I want to sing with our son, follow his voice to where he lies. His voice, pale as leaves that fall in sunlight.
Instead, past the melody, it is your voice I hear. Soft and distant first and then sharp, insistent. You are shaking me, shouting in my ear: You mustn’t lie down here. It’s not safe. Your fingers are cold and stiff. Wake up, you are saying. Wake up.
I want to put my hand in yours. Whisper that the forest is beautiful in winter. Have you seen the hibiscus? Do you believe me now?
You are picking me up in your arms.
Listen, I say. Why did you stop counting coins at night?
You bring your lips close. You can’t sleep here, you say.
Lie with me in the forest, I say. Just a little while.
You shake me again. Wipe my lips with your hands. In Miami, we lived in a warm house full of insects, you say.
The song grows confused. Did you see the hibiscus? And then I feel your breath, hot and wet in my lungs.
From far away, the sound of insec
ts buzzing. It is so beautiful that I begin to weep in your voice, your breath leaving me in bursts of song.
Wake up, you say.
Shh, I say, and put a finger to your lips. Don’t cry.
Story of a Parrot
Hortencia de la Cruz was an imposing, beautiful woman who, like many women of her generation and temperament, blamed her unlucky circumstances on her husband, a writer whom she thought a failure and a fraud. As a girl she had wanted to be an actress. But her parents—who were members of the Vedado Tennis Club and had to consider how such things were regarded—sent a man to pull her out of the audition line one brilliant Sunday morning and lock her in the house until the silly notion passed. She never forgot that she would have been great but for this indignity and for the rest of her life looked back on it as the tragic heartbreak that true artists must endure. To console herself, she married the first man who told her he loved her.
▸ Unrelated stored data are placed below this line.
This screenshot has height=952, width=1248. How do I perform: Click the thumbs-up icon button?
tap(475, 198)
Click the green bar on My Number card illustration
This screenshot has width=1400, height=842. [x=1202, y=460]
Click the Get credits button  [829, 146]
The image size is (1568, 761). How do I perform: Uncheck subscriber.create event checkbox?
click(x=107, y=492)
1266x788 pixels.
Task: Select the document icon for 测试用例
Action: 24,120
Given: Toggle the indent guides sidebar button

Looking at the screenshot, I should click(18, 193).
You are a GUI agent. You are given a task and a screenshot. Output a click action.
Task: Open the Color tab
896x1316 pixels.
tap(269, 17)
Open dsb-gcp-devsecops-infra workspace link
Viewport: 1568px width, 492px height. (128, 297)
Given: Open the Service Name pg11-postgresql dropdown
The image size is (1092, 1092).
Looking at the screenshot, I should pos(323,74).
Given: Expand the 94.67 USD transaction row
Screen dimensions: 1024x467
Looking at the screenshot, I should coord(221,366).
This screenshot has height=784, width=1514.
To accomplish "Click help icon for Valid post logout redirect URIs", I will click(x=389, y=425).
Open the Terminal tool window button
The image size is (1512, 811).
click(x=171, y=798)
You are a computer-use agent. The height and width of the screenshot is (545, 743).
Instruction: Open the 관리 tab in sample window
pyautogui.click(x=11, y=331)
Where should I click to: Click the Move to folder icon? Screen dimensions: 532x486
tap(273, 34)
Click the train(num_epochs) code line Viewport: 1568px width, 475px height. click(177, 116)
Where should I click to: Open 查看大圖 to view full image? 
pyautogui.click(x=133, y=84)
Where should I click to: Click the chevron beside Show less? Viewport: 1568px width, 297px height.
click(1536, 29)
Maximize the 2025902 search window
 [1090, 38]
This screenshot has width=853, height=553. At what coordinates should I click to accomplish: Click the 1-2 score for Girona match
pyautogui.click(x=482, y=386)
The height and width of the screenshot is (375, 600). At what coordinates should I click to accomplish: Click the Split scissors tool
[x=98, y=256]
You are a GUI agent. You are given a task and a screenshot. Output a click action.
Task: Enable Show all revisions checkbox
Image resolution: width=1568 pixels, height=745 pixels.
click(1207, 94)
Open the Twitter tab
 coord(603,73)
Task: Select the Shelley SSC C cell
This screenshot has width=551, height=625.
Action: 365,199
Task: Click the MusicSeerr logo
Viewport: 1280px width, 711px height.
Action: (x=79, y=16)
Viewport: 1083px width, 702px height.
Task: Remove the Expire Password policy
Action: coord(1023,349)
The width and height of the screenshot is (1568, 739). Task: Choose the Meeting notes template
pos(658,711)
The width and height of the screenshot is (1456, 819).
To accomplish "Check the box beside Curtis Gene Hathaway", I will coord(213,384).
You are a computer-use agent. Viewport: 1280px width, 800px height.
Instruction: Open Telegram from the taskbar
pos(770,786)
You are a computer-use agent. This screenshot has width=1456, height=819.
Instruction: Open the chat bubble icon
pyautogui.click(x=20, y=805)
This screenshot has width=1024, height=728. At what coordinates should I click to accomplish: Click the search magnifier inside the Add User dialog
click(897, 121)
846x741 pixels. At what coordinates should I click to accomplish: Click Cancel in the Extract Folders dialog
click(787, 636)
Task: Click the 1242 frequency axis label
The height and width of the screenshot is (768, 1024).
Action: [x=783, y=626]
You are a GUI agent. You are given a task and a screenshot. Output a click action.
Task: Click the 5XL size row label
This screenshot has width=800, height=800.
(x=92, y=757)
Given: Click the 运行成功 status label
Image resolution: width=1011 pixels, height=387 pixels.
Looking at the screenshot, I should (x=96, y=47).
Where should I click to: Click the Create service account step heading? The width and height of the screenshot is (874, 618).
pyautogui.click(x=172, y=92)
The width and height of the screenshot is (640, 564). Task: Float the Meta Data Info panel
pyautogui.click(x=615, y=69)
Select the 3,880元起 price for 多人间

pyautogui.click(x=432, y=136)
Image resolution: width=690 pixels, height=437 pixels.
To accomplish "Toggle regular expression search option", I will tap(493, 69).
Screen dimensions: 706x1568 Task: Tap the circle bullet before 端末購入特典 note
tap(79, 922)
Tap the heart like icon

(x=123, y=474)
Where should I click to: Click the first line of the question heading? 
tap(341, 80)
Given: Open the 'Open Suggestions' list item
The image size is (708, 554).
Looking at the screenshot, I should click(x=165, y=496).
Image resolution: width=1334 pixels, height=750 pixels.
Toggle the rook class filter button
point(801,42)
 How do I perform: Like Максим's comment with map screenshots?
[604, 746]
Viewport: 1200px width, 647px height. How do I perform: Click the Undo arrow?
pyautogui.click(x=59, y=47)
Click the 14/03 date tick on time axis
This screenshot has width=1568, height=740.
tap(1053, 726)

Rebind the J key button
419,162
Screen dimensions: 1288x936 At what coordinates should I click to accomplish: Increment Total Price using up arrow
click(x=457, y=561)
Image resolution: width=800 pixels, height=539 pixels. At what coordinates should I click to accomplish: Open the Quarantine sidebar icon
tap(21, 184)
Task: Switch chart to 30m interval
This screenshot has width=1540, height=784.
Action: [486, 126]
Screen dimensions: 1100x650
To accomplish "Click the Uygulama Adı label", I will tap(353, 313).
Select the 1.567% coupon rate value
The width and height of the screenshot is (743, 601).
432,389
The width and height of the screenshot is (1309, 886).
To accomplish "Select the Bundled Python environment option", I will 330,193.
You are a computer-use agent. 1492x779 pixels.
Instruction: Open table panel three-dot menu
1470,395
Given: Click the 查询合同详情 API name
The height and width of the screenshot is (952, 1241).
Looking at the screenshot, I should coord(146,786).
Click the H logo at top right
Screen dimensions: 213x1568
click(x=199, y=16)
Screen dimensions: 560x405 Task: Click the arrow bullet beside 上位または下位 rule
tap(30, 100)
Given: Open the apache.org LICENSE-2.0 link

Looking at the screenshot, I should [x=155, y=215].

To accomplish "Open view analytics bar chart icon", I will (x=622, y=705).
He was neither rich nor educated and for a time they were supported by Hortencia’s parents in a Miramar house full of windows. Almost adequate compensation, Hortencia thought, for all the trouble they had caused her.
Hortencia and Felipe never had children, and after the revolution they settled in Miami along with everyone else she knew. By then, the love-glow of revenge had faded and Felipe’s malnourished frame and rough manners only incensed Hortencia. Her parents’ money evaporated along with the rest of their world and Hortencia and Felipe were forced into a small house in Sweetwater. There they lived in much-reduced circumstances that every day reminded Hortencia of the crooked turns her life had taken.
One day, as her sixtieth birthday approached, a bird flew into the house through a door Hortencia had left open. It was a magnificent bird, done up in green and yellow with a beak shiny and black as a sapodilla seed. The bird flew straight to the living room, where it immediately began to amuse itself by flapping its feathers as it hovered inches from the ceiling. Felipe ran in from the kitchen just as Hortencia leapt from her lounger. Standing together in the living room and staring up, Felipe and Hortencia said at the same time, “Cotorra.” Miami had lately been overrun by wild parrots, descendants of freed pets. Felipe had read about it in the local paper and shown the article to Hortencia, saying it might make a good story. It sat now in a pile of articles behind the drinking glasses, part of the small fraternity of ideas that Felipe promised he’d get to one day.